Please repeat each line from the one holding "Click the uninstall X for EditMutualCorrs" through the final line of the data, exactly as it stands, with no pictures.

'''

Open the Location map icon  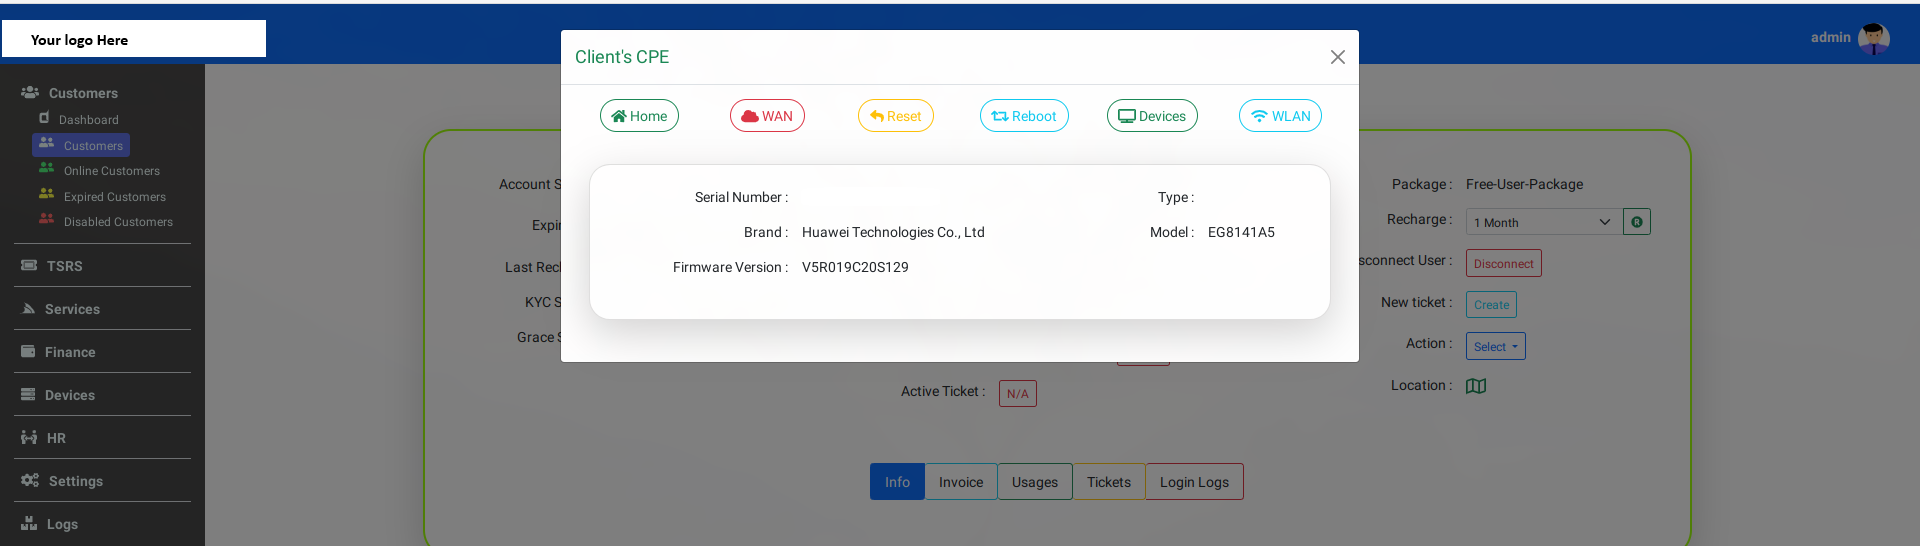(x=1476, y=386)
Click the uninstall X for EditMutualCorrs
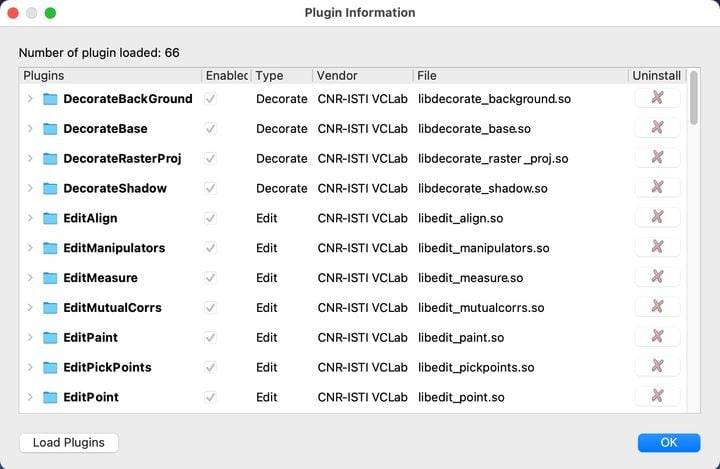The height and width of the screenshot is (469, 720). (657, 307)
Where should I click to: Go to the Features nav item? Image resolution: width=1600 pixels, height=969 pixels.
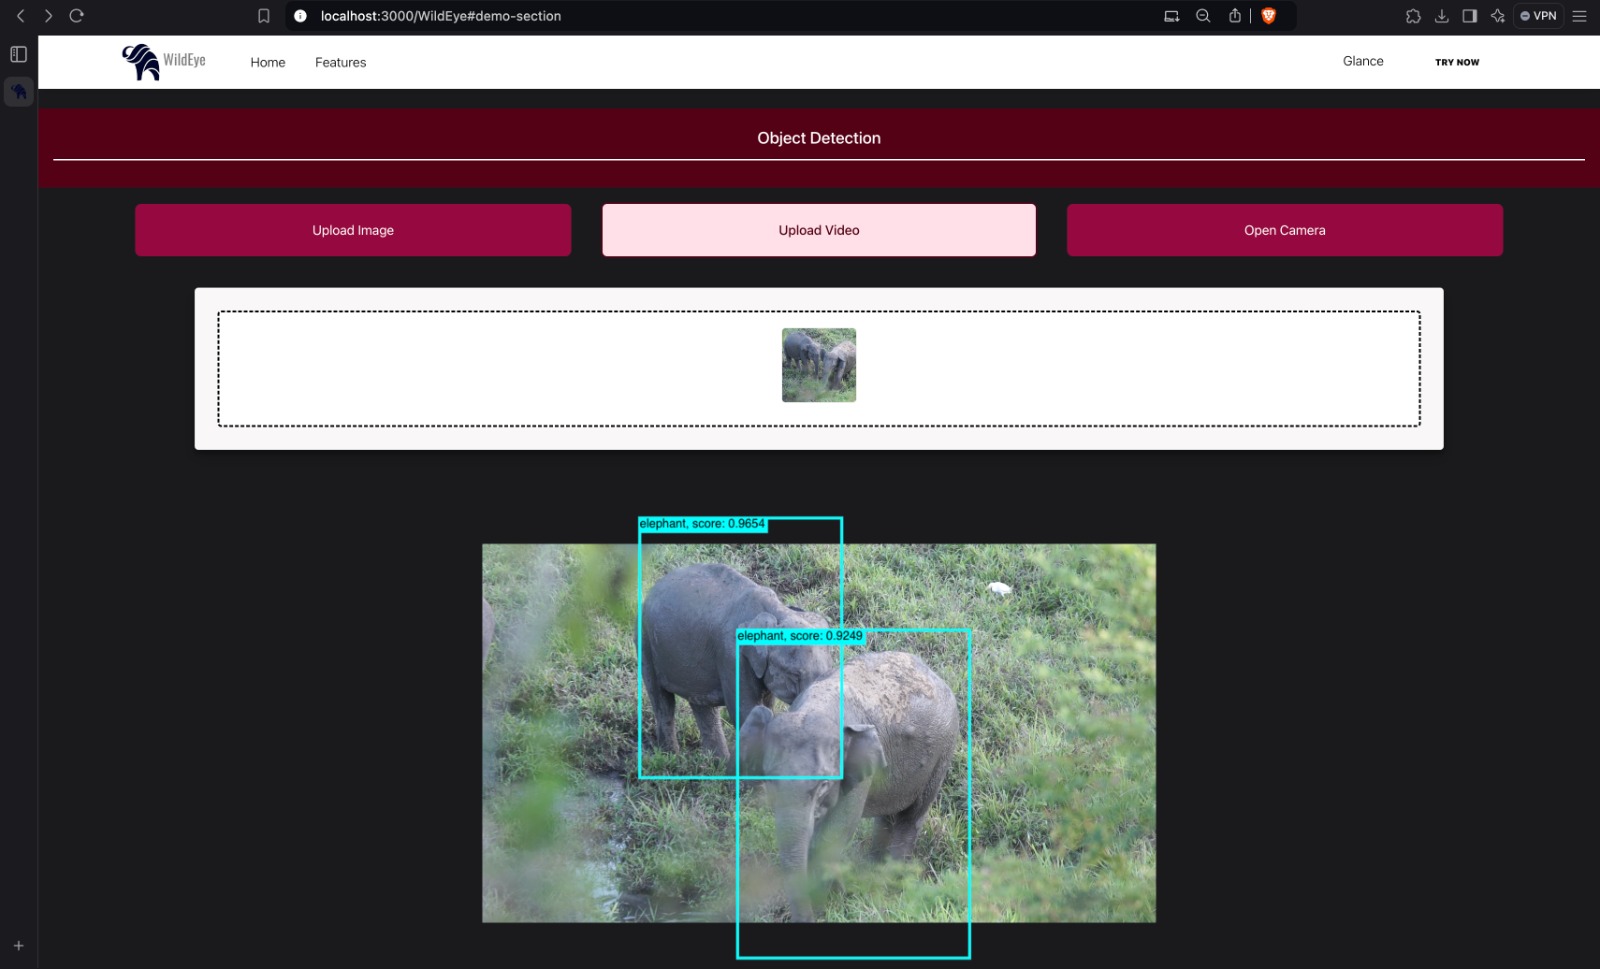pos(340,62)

'''

--- OUTPUT OF THE TASK ---
Click the uninstall X for EditMutualCorrs
The height and width of the screenshot is (469, 720). (657, 307)
Where should I click to: Go to the Features nav item? Image resolution: width=1600 pixels, height=969 pixels.
pos(340,62)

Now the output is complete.